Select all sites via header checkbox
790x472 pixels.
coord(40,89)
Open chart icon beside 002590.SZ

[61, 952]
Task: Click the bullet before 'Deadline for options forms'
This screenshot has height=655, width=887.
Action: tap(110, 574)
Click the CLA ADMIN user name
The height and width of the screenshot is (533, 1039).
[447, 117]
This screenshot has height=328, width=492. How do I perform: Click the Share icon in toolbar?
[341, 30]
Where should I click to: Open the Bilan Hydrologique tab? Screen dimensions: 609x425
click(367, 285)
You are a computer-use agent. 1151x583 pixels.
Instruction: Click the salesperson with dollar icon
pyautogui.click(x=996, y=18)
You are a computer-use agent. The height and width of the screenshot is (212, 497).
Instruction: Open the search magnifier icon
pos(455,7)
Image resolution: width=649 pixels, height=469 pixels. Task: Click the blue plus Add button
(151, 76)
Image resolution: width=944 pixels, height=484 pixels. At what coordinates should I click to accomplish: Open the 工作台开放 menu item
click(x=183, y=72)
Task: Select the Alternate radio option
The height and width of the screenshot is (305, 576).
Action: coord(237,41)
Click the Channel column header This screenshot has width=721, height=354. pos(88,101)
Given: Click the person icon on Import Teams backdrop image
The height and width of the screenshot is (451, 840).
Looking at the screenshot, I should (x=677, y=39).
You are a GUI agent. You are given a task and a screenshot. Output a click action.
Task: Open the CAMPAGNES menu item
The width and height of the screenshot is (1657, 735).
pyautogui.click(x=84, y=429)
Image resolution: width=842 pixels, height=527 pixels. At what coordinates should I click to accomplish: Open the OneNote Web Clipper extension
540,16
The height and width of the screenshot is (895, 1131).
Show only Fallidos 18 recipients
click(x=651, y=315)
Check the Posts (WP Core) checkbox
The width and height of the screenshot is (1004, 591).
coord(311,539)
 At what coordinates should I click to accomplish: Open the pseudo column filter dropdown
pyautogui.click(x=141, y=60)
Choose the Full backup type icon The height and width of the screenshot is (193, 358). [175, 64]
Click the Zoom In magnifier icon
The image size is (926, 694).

------------------------------------

__Exercise brief__: Your answer must contain every line of the records, exactly.

__Completed task__:
Select all sites via header checkbox
790x472 pixels.
coord(40,89)
Open chart icon beside 002590.SZ

[61, 952]
Task: Click the bullet before 'Deadline for options forms'
This screenshot has height=655, width=887.
Action: tap(110, 574)
Click the CLA ADMIN user name
The height and width of the screenshot is (533, 1039).
[447, 117]
This screenshot has height=328, width=492. How do I perform: Click the Share icon in toolbar?
[341, 30]
Where should I click to: Open the Bilan Hydrologique tab? Screen dimensions: 609x425
click(367, 285)
You are a computer-use agent. 1151x583 pixels.
Instruction: Click the salesperson with dollar icon
pyautogui.click(x=996, y=18)
You are a computer-use agent. The height and width of the screenshot is (212, 497).
Instruction: Open the search magnifier icon
pos(455,7)
Image resolution: width=649 pixels, height=469 pixels. Task: Click the blue plus Add button
(151, 76)
Image resolution: width=944 pixels, height=484 pixels. At what coordinates should I click to accomplish: Open the 工作台开放 menu item
click(x=183, y=72)
Task: Select the Alternate radio option
The height and width of the screenshot is (305, 576).
Action: coord(237,41)
Click the Channel column header This screenshot has width=721, height=354. pos(88,101)
Given: Click the person icon on Import Teams backdrop image
The height and width of the screenshot is (451, 840).
Looking at the screenshot, I should (x=677, y=39).
You are a GUI agent. You are given a task and a screenshot. Output a click action.
Task: Open the CAMPAGNES menu item
The width and height of the screenshot is (1657, 735).
pyautogui.click(x=84, y=429)
Image resolution: width=842 pixels, height=527 pixels. At what coordinates should I click to accomplish: Open the OneNote Web Clipper extension
540,16
The height and width of the screenshot is (895, 1131).
Show only Fallidos 18 recipients
click(x=651, y=315)
Check the Posts (WP Core) checkbox
The width and height of the screenshot is (1004, 591).
coord(311,539)
 At what coordinates should I click to accomplish: Open the pseudo column filter dropdown
pyautogui.click(x=141, y=60)
Choose the Full backup type icon The height and width of the screenshot is (193, 358). [175, 64]
Click the Zoom In magnifier icon
The image size is (926, 694).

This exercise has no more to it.